(Saved data entries)
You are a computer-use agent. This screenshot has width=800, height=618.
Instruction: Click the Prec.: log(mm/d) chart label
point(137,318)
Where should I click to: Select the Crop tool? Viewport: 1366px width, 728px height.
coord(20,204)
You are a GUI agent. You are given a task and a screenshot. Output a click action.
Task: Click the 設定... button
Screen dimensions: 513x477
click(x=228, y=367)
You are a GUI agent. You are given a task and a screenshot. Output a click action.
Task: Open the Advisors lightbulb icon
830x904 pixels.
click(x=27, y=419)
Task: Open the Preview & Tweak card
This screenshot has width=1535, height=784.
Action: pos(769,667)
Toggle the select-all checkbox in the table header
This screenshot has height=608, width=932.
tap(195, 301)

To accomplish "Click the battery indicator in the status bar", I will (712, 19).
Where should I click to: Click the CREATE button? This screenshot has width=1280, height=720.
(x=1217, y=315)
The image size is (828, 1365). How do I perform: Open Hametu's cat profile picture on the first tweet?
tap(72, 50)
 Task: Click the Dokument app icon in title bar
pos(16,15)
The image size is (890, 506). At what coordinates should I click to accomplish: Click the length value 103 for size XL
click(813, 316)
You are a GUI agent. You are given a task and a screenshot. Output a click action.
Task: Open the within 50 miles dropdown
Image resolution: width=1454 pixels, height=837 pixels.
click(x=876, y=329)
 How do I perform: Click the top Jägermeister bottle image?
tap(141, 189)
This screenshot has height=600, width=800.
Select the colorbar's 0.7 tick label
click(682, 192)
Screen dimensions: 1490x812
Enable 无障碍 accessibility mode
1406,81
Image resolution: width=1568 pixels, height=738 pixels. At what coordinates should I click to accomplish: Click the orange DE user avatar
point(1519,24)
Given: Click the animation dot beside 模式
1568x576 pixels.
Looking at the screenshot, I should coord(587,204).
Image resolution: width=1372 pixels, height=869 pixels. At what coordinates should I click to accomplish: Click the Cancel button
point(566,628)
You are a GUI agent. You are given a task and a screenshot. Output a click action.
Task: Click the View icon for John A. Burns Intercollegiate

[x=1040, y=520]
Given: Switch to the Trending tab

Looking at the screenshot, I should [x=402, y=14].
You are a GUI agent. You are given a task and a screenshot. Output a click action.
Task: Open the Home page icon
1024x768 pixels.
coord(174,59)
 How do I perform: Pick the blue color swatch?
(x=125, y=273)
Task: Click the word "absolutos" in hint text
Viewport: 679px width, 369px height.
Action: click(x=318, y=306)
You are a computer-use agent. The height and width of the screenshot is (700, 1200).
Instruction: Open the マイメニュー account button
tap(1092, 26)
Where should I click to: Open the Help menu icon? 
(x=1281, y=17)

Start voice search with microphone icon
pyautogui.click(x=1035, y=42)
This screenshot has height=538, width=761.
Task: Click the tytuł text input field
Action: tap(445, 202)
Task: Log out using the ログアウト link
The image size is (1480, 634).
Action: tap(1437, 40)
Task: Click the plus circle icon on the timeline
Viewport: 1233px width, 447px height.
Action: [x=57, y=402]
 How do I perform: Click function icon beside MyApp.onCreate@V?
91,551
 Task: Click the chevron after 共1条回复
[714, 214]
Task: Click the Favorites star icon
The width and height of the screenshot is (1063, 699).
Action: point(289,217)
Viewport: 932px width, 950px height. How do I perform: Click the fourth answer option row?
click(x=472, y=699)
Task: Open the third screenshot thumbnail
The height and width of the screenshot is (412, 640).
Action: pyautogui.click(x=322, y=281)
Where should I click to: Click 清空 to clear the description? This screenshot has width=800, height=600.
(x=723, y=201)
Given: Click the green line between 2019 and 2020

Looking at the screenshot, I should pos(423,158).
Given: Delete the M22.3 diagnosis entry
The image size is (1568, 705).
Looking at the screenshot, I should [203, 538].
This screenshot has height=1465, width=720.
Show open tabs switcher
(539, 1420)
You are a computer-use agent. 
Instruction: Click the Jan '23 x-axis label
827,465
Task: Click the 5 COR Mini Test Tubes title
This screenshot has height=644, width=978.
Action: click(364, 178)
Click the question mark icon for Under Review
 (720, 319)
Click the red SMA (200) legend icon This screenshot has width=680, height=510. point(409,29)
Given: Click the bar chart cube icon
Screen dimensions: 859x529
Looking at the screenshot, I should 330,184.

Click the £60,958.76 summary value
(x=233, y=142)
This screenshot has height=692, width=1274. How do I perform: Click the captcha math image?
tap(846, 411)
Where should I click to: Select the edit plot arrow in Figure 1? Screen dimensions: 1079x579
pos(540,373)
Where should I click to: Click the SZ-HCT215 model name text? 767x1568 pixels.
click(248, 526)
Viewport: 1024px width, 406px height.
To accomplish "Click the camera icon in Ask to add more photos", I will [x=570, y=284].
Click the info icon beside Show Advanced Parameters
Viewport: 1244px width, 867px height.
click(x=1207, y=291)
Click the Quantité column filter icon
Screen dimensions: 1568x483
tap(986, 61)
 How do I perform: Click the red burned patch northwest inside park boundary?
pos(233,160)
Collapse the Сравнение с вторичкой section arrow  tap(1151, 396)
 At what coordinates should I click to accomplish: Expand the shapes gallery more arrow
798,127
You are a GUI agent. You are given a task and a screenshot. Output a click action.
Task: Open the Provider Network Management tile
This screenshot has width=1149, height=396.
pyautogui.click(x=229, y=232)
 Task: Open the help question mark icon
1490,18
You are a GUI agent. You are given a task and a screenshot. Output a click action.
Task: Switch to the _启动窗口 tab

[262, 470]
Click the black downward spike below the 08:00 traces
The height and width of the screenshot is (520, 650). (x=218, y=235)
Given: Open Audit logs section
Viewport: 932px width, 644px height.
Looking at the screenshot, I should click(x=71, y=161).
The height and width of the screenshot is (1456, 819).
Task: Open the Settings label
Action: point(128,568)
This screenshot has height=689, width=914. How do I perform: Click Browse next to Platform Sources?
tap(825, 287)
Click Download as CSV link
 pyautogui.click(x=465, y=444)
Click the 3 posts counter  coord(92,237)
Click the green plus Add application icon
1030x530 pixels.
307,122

Required work -> Repeat all of the records above exactly as written.

Response to this exercise ->
You are a computer-use agent. This screenshot has width=800, height=618.
Instruction: Click the Prec.: log(mm/d) chart label
point(137,318)
Where should I click to: Select the Crop tool? Viewport: 1366px width, 728px height.
coord(20,204)
You are a GUI agent. You are given a task and a screenshot. Output a click action.
Task: Click the 設定... button
Screen dimensions: 513x477
click(x=228, y=367)
You are a GUI agent. You are given a task and a screenshot. Output a click action.
Task: Open the Advisors lightbulb icon
830x904 pixels.
click(x=27, y=419)
Task: Open the Preview & Tweak card
This screenshot has width=1535, height=784.
Action: pos(769,667)
Toggle the select-all checkbox in the table header
This screenshot has height=608, width=932.
tap(195, 301)

To accomplish "Click the battery indicator in the status bar", I will (712, 19).
Where should I click to: Click the CREATE button? This screenshot has width=1280, height=720.
(x=1217, y=315)
The image size is (828, 1365). How do I perform: Open Hametu's cat profile picture on the first tweet?
tap(72, 50)
 Task: Click the Dokument app icon in title bar
pos(16,15)
The image size is (890, 506). At what coordinates should I click to accomplish: Click the length value 103 for size XL
click(813, 316)
You are a GUI agent. You are given a task and a screenshot. Output a click action.
Task: Open the within 50 miles dropdown
Image resolution: width=1454 pixels, height=837 pixels.
click(x=876, y=329)
 How do I perform: Click the top Jägermeister bottle image?
tap(141, 189)
This screenshot has height=600, width=800.
Select the colorbar's 0.7 tick label
click(682, 192)
Screen dimensions: 1490x812
Enable 无障碍 accessibility mode
1406,81
Image resolution: width=1568 pixels, height=738 pixels. At what coordinates should I click to accomplish: Click the orange DE user avatar
point(1519,24)
Given: Click the animation dot beside 模式
1568x576 pixels.
Looking at the screenshot, I should coord(587,204).
Image resolution: width=1372 pixels, height=869 pixels. At what coordinates should I click to accomplish: Click the Cancel button
point(566,628)
You are a GUI agent. You are given a task and a screenshot. Output a click action.
Task: Click the View icon for John A. Burns Intercollegiate

[x=1040, y=520]
Given: Switch to the Trending tab

Looking at the screenshot, I should [x=402, y=14].
You are a GUI agent. You are given a task and a screenshot. Output a click action.
Task: Open the Home page icon
1024x768 pixels.
coord(174,59)
 How do I perform: Pick the blue color swatch?
(x=125, y=273)
Task: Click the word "absolutos" in hint text
Viewport: 679px width, 369px height.
Action: click(x=318, y=306)
You are a computer-use agent. The height and width of the screenshot is (700, 1200).
Instruction: Open the マイメニュー account button
tap(1092, 26)
Where should I click to: Open the Help menu icon? 
(x=1281, y=17)

Start voice search with microphone icon
pyautogui.click(x=1035, y=42)
This screenshot has height=538, width=761.
Task: Click the tytuł text input field
Action: tap(445, 202)
Task: Log out using the ログアウト link
The image size is (1480, 634).
Action: tap(1437, 40)
Task: Click the plus circle icon on the timeline
Viewport: 1233px width, 447px height.
Action: [x=57, y=402]
 How do I perform: Click function icon beside MyApp.onCreate@V?
91,551
 Task: Click the chevron after 共1条回复
[714, 214]
Task: Click the Favorites star icon
The width and height of the screenshot is (1063, 699).
Action: point(289,217)
Viewport: 932px width, 950px height. How do I perform: Click the fourth answer option row?
click(x=472, y=699)
Task: Open the third screenshot thumbnail
The height and width of the screenshot is (412, 640).
Action: pyautogui.click(x=322, y=281)
Where should I click to: Click 清空 to clear the description? This screenshot has width=800, height=600.
(x=723, y=201)
Given: Click the green line between 2019 and 2020

Looking at the screenshot, I should pos(423,158).
Given: Delete the M22.3 diagnosis entry
The image size is (1568, 705).
Looking at the screenshot, I should [203, 538].
This screenshot has height=1465, width=720.
Show open tabs switcher
(539, 1420)
You are a computer-use agent. 
Instruction: Click the Jan '23 x-axis label
827,465
Task: Click the 5 COR Mini Test Tubes title
This screenshot has height=644, width=978.
Action: click(364, 178)
Click the question mark icon for Under Review
 (720, 319)
Click the red SMA (200) legend icon This screenshot has width=680, height=510. point(409,29)
Given: Click the bar chart cube icon
Screen dimensions: 859x529
Looking at the screenshot, I should 330,184.

Click the £60,958.76 summary value
(x=233, y=142)
This screenshot has height=692, width=1274. How do I perform: Click the captcha math image?
tap(846, 411)
Where should I click to: Select the edit plot arrow in Figure 1? Screen dimensions: 1079x579
pos(540,373)
Where should I click to: Click the SZ-HCT215 model name text? 767x1568 pixels.
click(248, 526)
Viewport: 1024px width, 406px height.
To accomplish "Click the camera icon in Ask to add more photos", I will [x=570, y=284].
Click the info icon beside Show Advanced Parameters
Viewport: 1244px width, 867px height.
click(x=1207, y=291)
Click the Quantité column filter icon
Screen dimensions: 1568x483
tap(986, 61)
 How do I perform: Click the red burned patch northwest inside park boundary?
pos(233,160)
Collapse the Сравнение с вторичкой section arrow  tap(1151, 396)
 At what coordinates should I click to accomplish: Expand the shapes gallery more arrow
798,127
You are a GUI agent. You are given a task and a screenshot. Output a click action.
Task: Open the Provider Network Management tile
This screenshot has width=1149, height=396.
pyautogui.click(x=229, y=232)
 Task: Open the help question mark icon
1490,18
You are a GUI agent. You are given a task and a screenshot. Output a click action.
Task: Switch to the _启动窗口 tab

[262, 470]
Click the black downward spike below the 08:00 traces
The height and width of the screenshot is (520, 650). (x=218, y=235)
Given: Open Audit logs section
Viewport: 932px width, 644px height.
Looking at the screenshot, I should click(x=71, y=161).
The height and width of the screenshot is (1456, 819).
Task: Open the Settings label
Action: point(128,568)
This screenshot has height=689, width=914. How do I perform: Click Browse next to Platform Sources?
tap(825, 287)
Click Download as CSV link
 pyautogui.click(x=465, y=444)
Click the 3 posts counter  coord(92,237)
Click the green plus Add application icon
1030x530 pixels.
307,122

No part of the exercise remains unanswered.